In  yet  another  role,  nitric  oxide  helps  the  immune  system’s  macrophages,  the  cells  in the  body  that  are  activated  in  injury  and  illness  to  get  rid  of  debris,  when  they  seek out  invading  bacteria  or  cancer  cells  to  destroy.  As  the  “bin  men”  of  the  immune system,  the  macrophages  use  the  cytotoxic  properties  of  nitric  oxide  to  sweep  up parasites,  bacteria  and  other  potentially  infectious  rubbish.
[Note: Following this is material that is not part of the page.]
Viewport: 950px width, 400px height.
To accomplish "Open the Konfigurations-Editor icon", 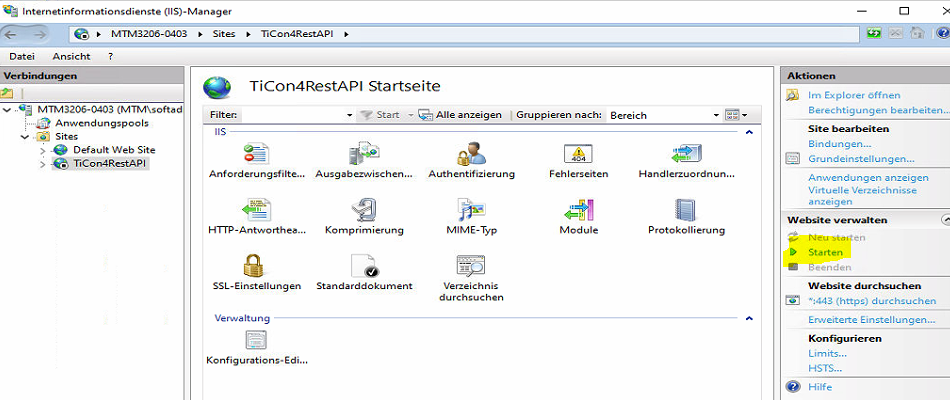I will click(256, 342).

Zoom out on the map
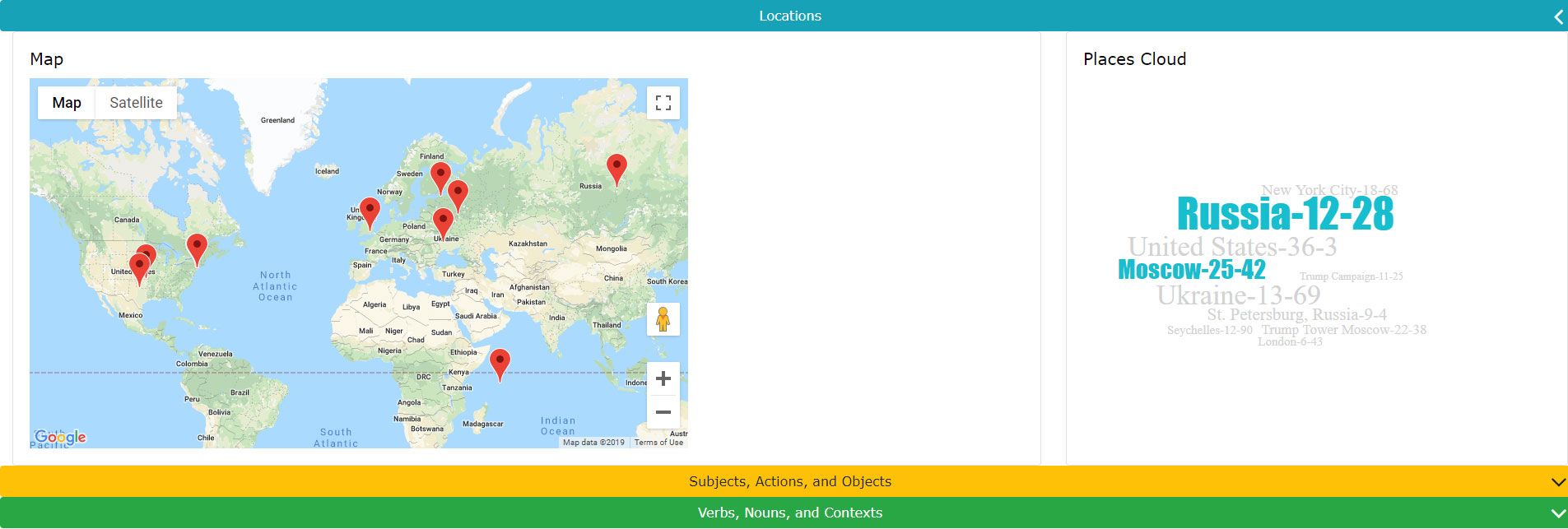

Eddy  Liew’s  work  on  the  role  of  nitric  oxide  in  the  immune  system  shows  the molecule  will  destroy  many  organisms  that  are  difficult  to  kill  by  other  means.  And his  group  has  demonstrated  the  susceptibility  to  nitric  oxide  of  the  vicious  parasite that  causes  Leishmaniasis,  a  group  of  potentially  fatal  tropical  diseases  caused  byparasites  transmitted  by  the  bite  of  sandflies.

Treatment  with  the  inhibitor  L-NMMA  also  appears  to  block  inflammation  in  the  body associated  with  the  development  of  arthritis  and  kidney  disease.  Moreover,  mice genetically  engineered  not  to  generate  nitric  oxide  during  the  immune  responses display  a  reduced  inflammatory  response.  If  research  now  underway  confirms  the scientists’  hypotheses,  the  advances  could  lead  rapidly  to  a  new  class  of  drugs  to control  inflammatory  diseases  that  are  classified  as  auto-immune  diseases  because the  affected  tissue  is  under  continual  attack  by  its  own  immune  system. Research  on  nitric  oxide,  its  physiological  and  pathological  roles  and  clinical  potential is  currently  one  of  the  most  exciting  sources  of  knowledge  in  biology.